Assessment of impairment

  1. We adopt the assessments provided by the Medical Assessors as provided in their joint examination report.

  2. We reject the insurer’s submissions that a deduction should be made under clause 1.31 of the Guidelines. Whilst we accept that there were degenerative conditions in the lumbar spine and the left shoulder, there is no objective evidence of pre-existing impairment. The insurer referred to pre-existing pathology which is not sufficient to establish a deduction under clause 1.31.  Both Dr Bosanquet and the insurer did not explain the objective evidence of a pre-existing symptomatic impairment justifying a deduction.

  3. We otherwise observe that the terms of the clause suggest that any onus is on the insurer to satisfy that there should be a deduction for pre-existing impairment because the clause provides that there must be “evidence of a pre-existing symptomatic permanent impairment in the same region”.[72]It is clear from the words of the provision that it must be established that there was a symptomatic pre-existing impairment rather than the concept being disproved by the injured person.

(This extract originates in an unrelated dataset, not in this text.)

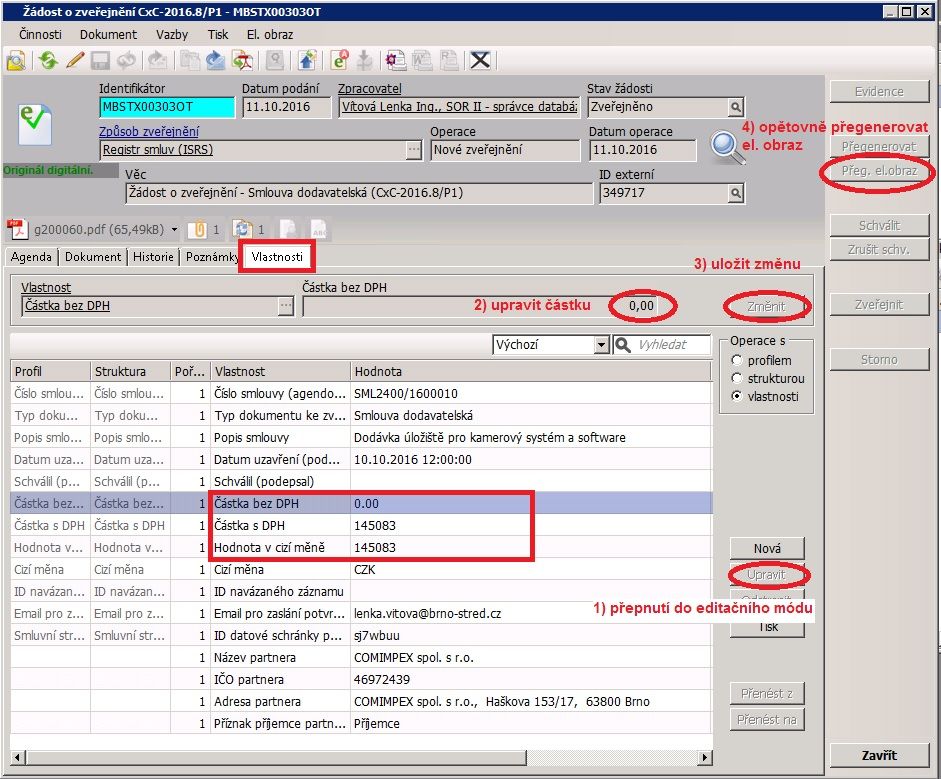The width and height of the screenshot is (941, 779).
Task: Click the green refresh arrows toolbar icon
Action: coord(47,59)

    [72] See the discussion of where an onus lies in Vines v Djordjevitch [1955] HCA 19 at [8].

  4. Our comments on onus are consistent with observations by the Court of Appeal of where the onus lies on a deduction for pre-existing conditions under the workers compensation legislation.[73]

    [73] See Matthew Hall Pty Ltd v Smart [2000] NSWCA 284 at [37]. Similar comments were made in Pereira v Siemans Ltd [2015] NSWSC 1133

  5. Given the duration of symptoms we find that the impairment is permanent. 

FINDINGS

  1. The replacement certificate is set at the commencement of these Reasons.